There have been few products during the COVID-19 pandemic so much in demand, and for so long, as disinfecting cleaning wipes from Clorox (NYSE:CLX). In fact, demand still outweighs supply and Clorox doesn't think it will catch up until late in the summer, even though it has expanded capacity and brought on third-party manufacturers to help fill the void.
While shares of Clorox surged early on during the coronavirus outbreak, they peaked last August and have been declining ever since. Shares now trade almost 25% below those highs, and the stock's price-to-earnings (P/E) ratio is around a five-year low. Yet this consumer stalwart still has plenty of growth ahead.
Few companies have the brand recognition Clorox does, which helps confirm it as a leader in most of the markets it operates in, and it possesses a strong track record of product innovation. Extending its bleach brand into a line of must-have disinfecting wipes is just one example.
The essential nature of its product portfolio allows it to generate steady operating earnings and cash flow, which it has used to return capital to shareholders in the form of dividends that it has paid out for decades and has raised for over 50 consecutive years. This makes it a Dividend King, a company that's hiked its payout annually for 50 years or more.
With its stock depressed but with a solid financial foundation beneath it, investors can still clean up with Clorox.
Another trend that has become essential during the pandemic is the need for consumers to stretch their wallets as far as they can go. With businesses forced to close and unemployment hitting record levels, making a dollar go further than it ever had before is critical. Dollar General (NYSE:DG) has been the store many consumers have turned to.
The deep discount retailer makes food and household goods available at rock-bottom prices. With most of its products sold at $10 or less, a family could shop there with confidence of finding a good deal. And just like during the Great Recession, consumers who went downmarket out of need have stayed there long afterwards.
Dollar General is the premier dollar store chain and has separated itself from its rivals by introducing a broad selection of fresh food and produce to its stores. While it will face some pressure from rising labor and transportation costs, the long-term outlook remains positive. Meanwhile, the stock's P/E ratio is around a two-year low.
Over the next couple of quarters, it will face tough comparisons to last year as panic buying took hold and consumers hoarded goods, but that just gives investors another chance to lock in the stock on any weakness in Dollar General's shares.
Petco Health & Wellness
Petco Health & Wellness (NASDAQ:WOOF) is in the doghouse with the stock market. Its January IPO was priced at $18 per share and closed 73% higher on its first day of trading, but it has been barking up the wrong tree since, as the stock now trades around $20 a share, a 30% decline from its high. Yet there's good reason to believe investors should have a dog in this hunt.
The humanization of pets continues unabated, and the demand for higher-quality nutritional products for Fido means consumers are willing to pay up. Certainly the pandemic posed a bit of a problem for Petco as online shopping became a go-to channel, which helped rivals like Chewy gain a strong following. But Petco has held its own as consumers have chosen to spend more at its stores, though they make fewer trips.

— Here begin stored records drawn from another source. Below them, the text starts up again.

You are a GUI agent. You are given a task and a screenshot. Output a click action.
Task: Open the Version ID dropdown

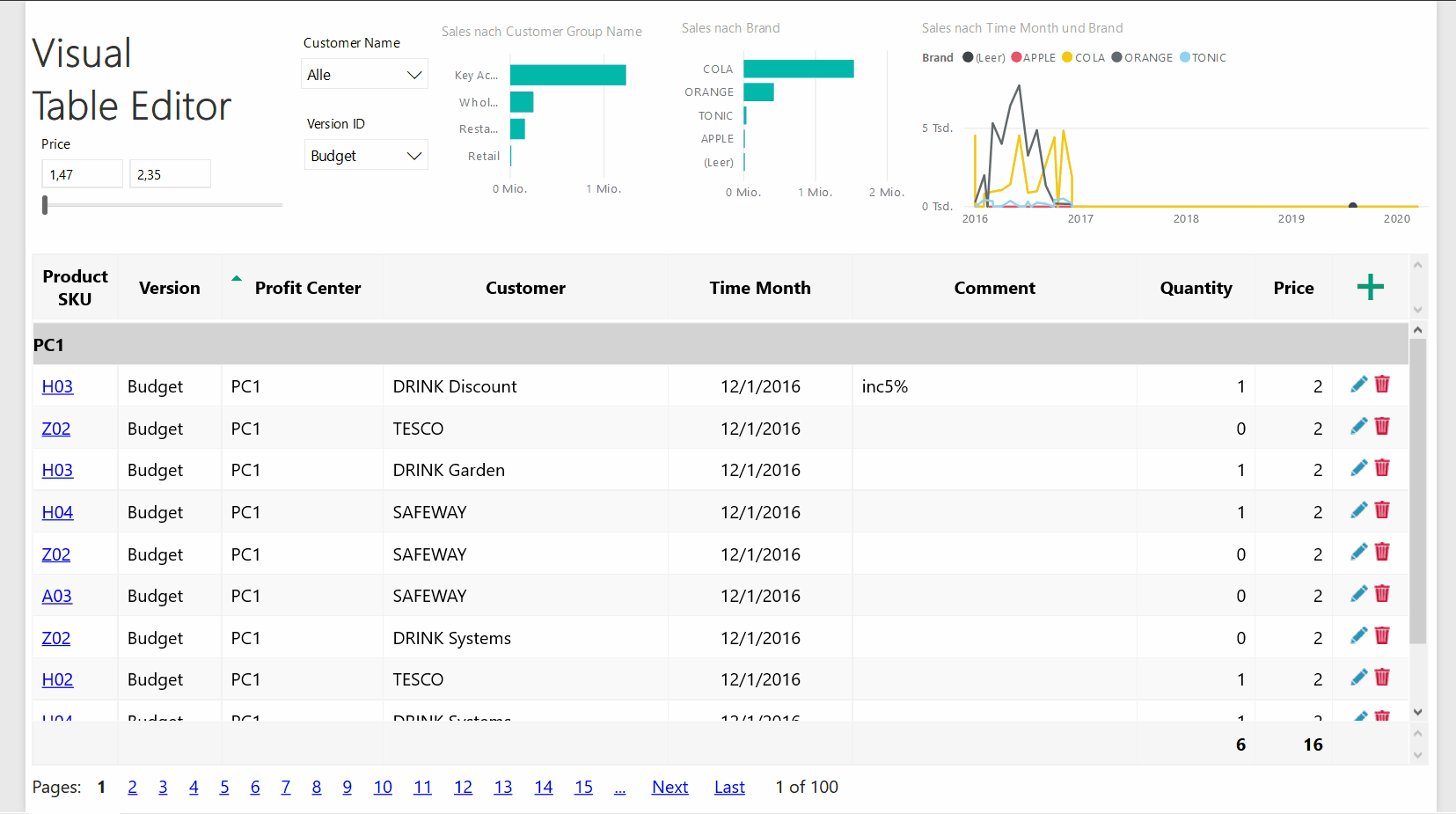(x=366, y=156)
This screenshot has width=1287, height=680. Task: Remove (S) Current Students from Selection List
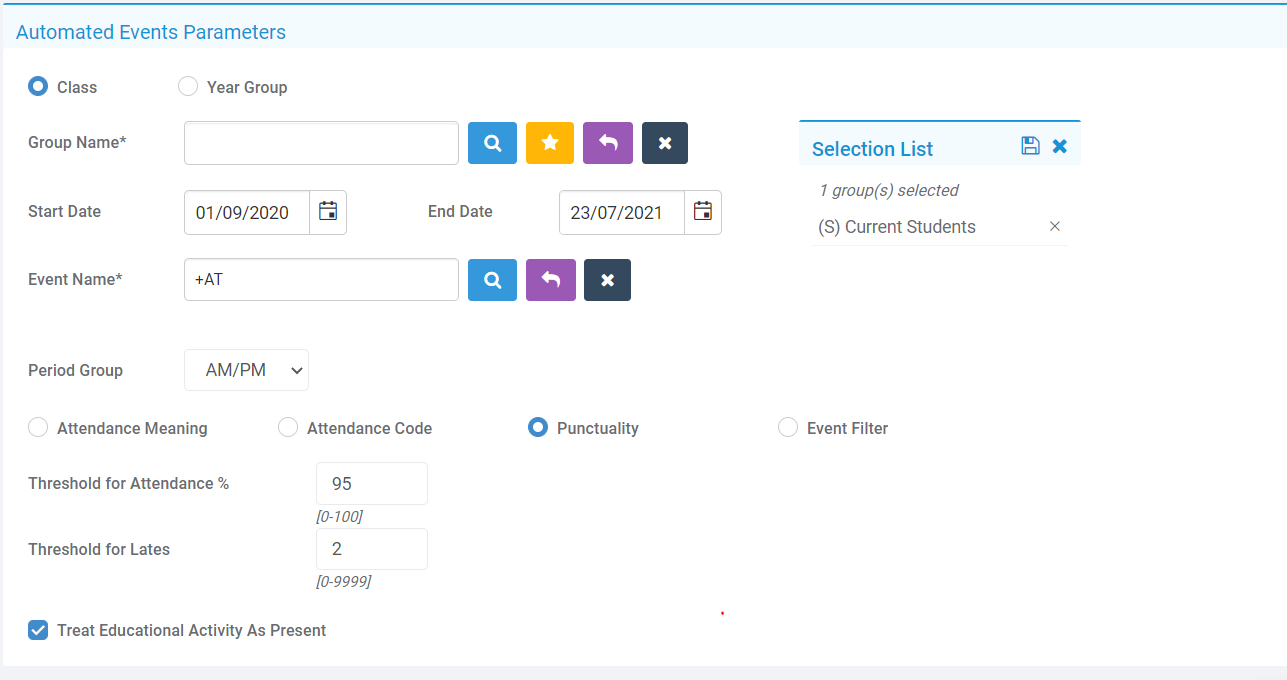tap(1054, 226)
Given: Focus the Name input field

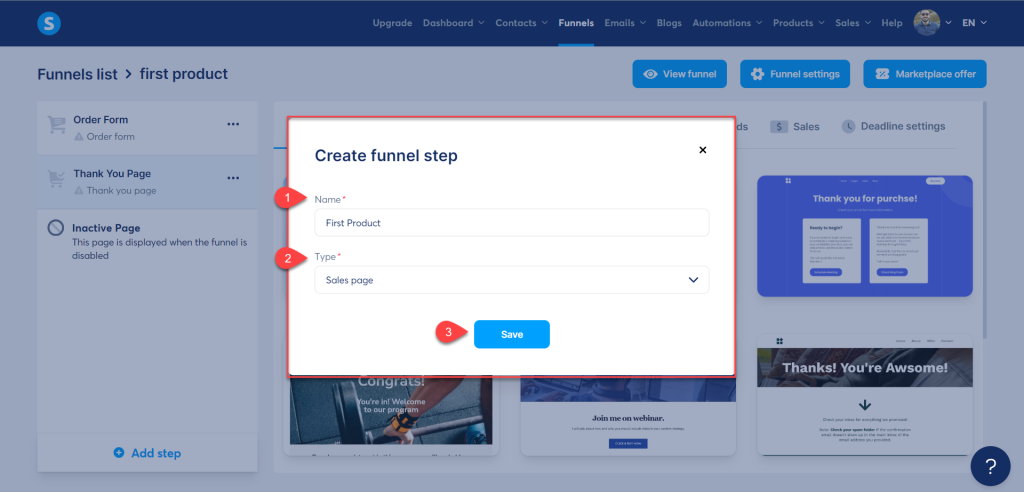Looking at the screenshot, I should [x=511, y=223].

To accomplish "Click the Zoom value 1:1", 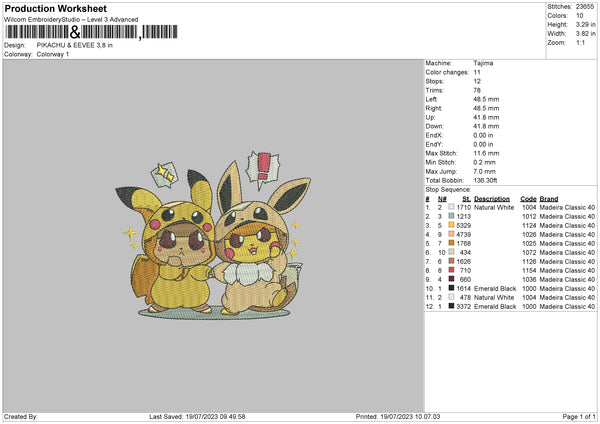I will 579,43.
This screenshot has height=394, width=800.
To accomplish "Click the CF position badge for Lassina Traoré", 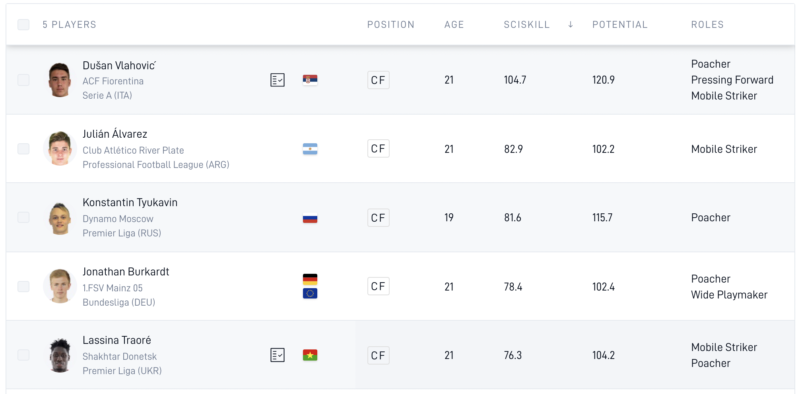I will point(378,355).
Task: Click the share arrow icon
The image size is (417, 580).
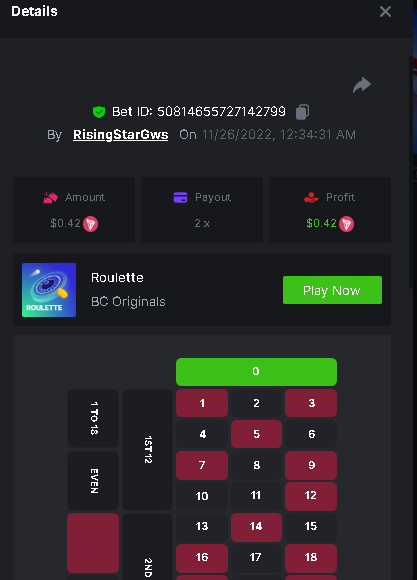Action: tap(361, 85)
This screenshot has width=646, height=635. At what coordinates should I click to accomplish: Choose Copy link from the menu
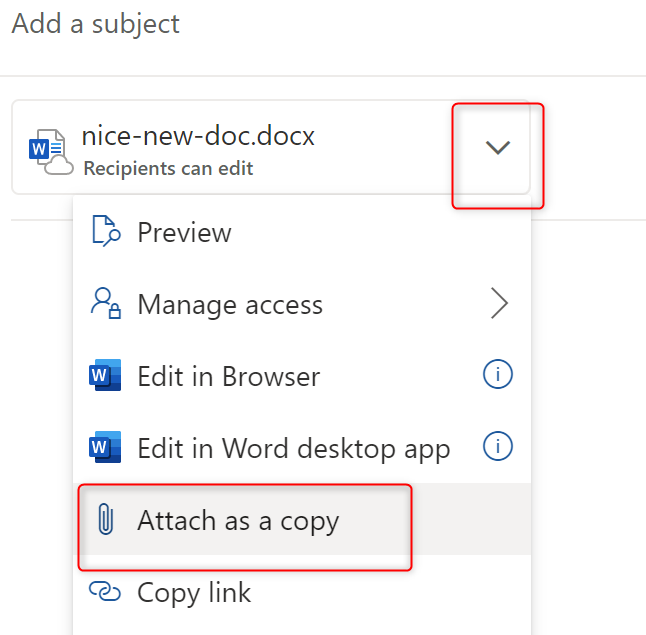tap(194, 592)
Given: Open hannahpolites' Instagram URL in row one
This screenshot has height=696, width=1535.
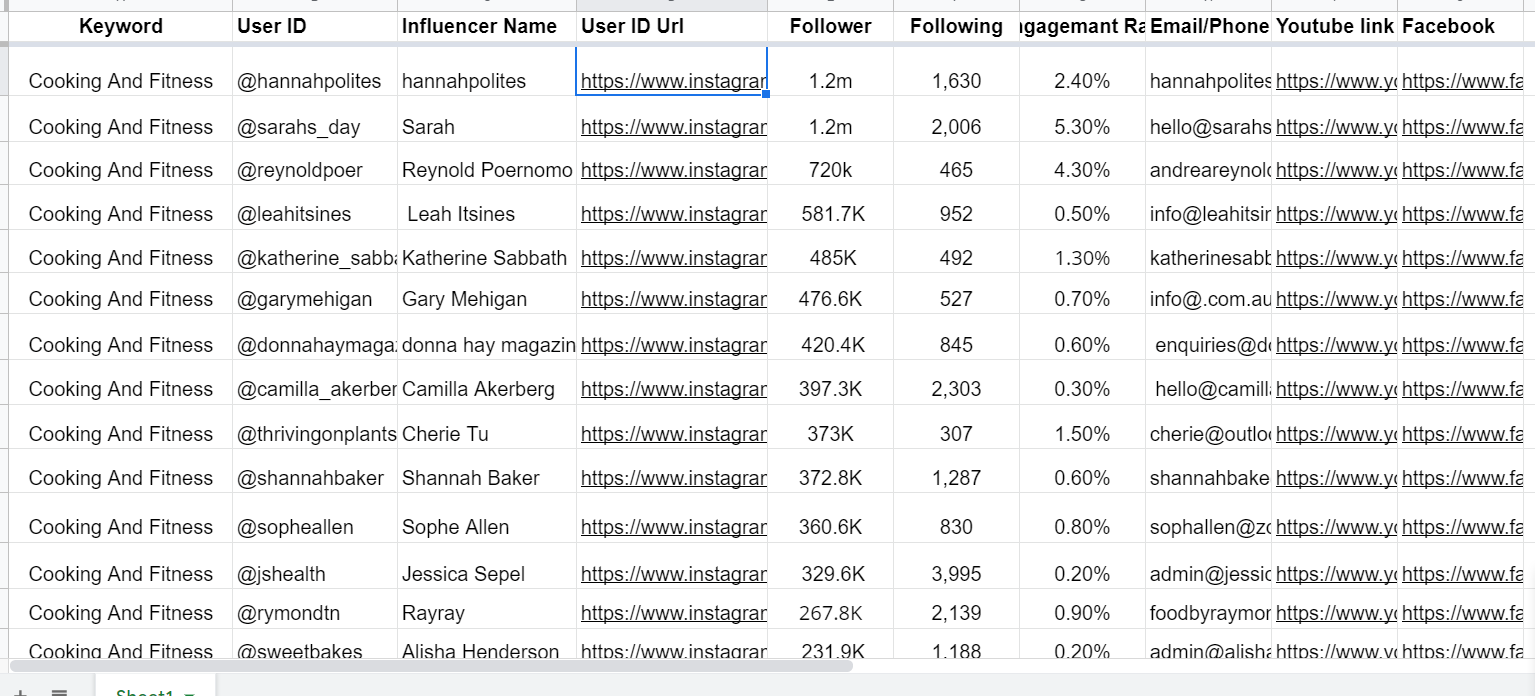Looking at the screenshot, I should (x=671, y=81).
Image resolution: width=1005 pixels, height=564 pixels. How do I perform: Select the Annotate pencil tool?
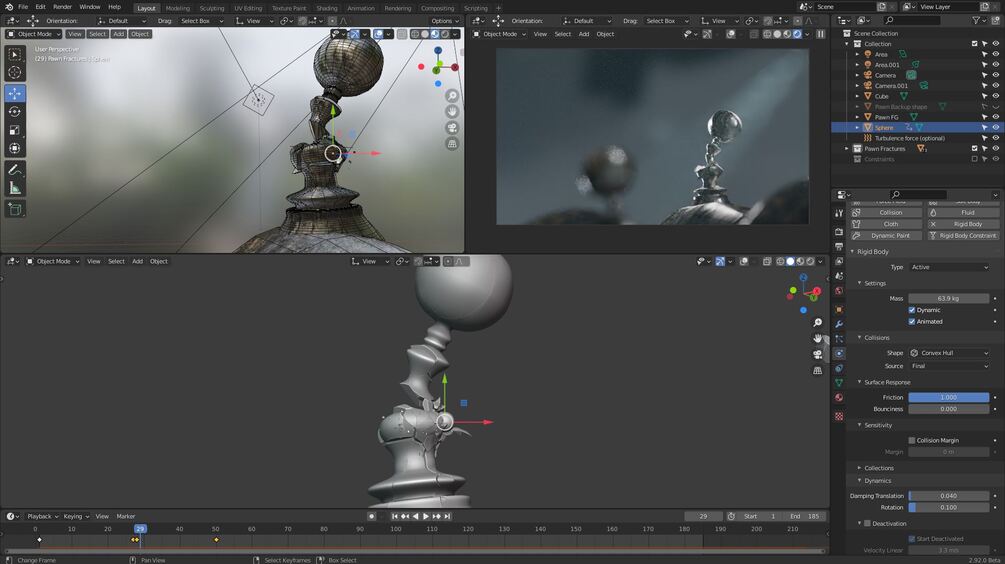point(15,170)
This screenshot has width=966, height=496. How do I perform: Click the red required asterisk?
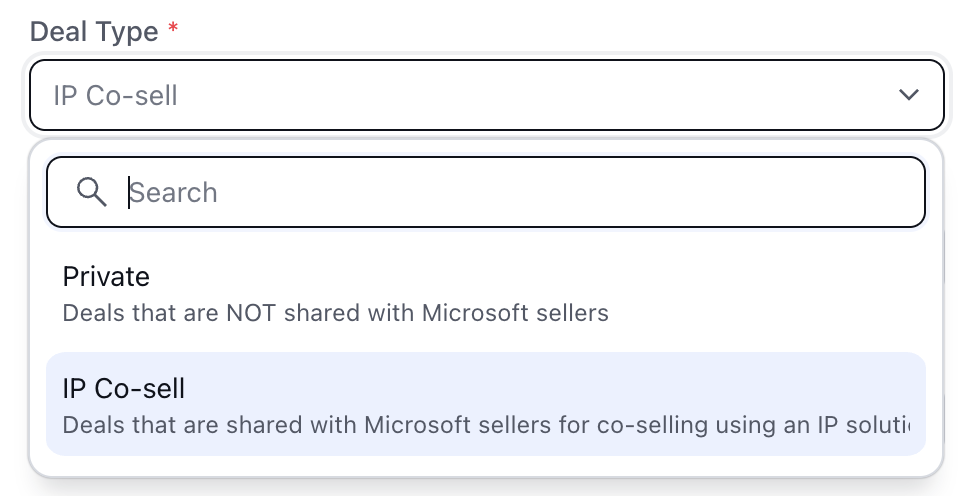173,28
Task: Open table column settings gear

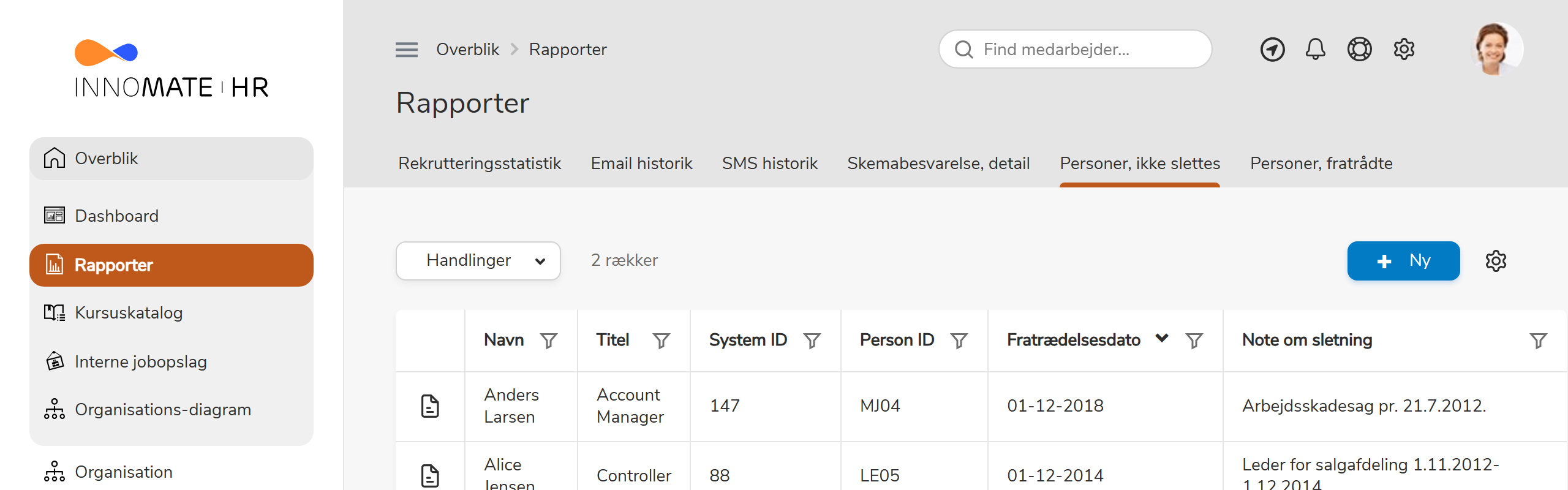Action: [x=1496, y=261]
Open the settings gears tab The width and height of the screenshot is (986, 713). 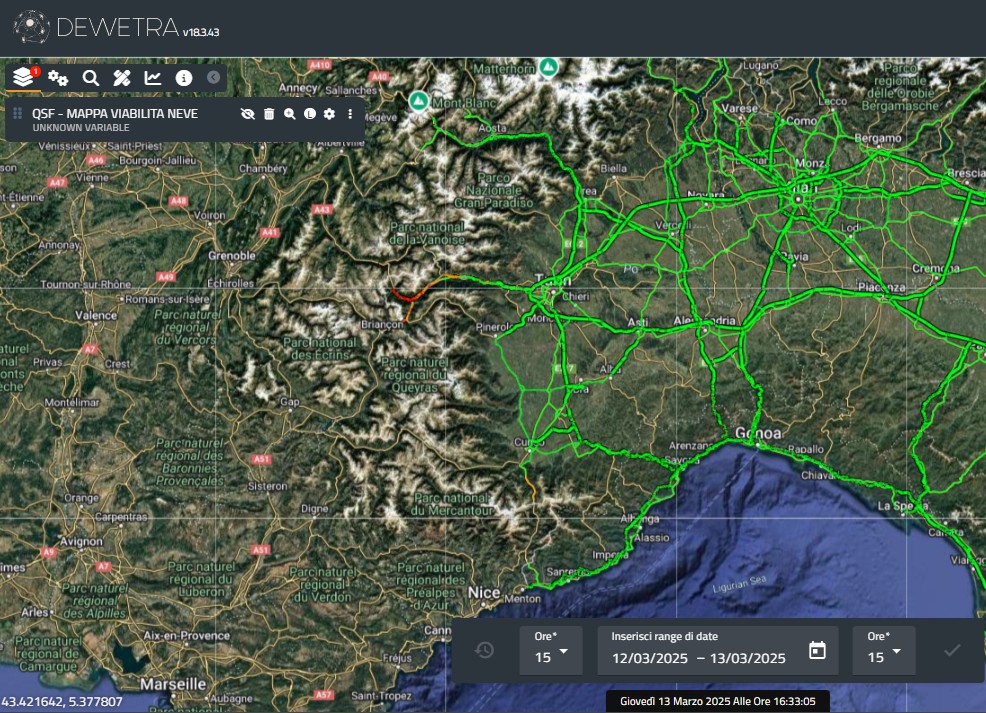[x=58, y=77]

It's the future, though, that shows why Petco's stock ought to soon be tugging at the leash. Data from the American Pet Products Association indicates consumers spent $99 billion on companion animals last year, nearly 40% of which was on food and treats. Vet care pulled in another 30%, and that should also benefit Petco, which offers an online health advice service called PetCoach.
While competition in the pet care space is intense, Petco has a premier position in the market. That its stock has collapsed in the space of two months, putting it essentially back where it started, means investors didn't lose anything by not buying at the open (something you really shouldn't do anyway). Trading at a price-to-sales ratio just under 1.2, Petco stock is not a dog and ought to have strong potential going forward.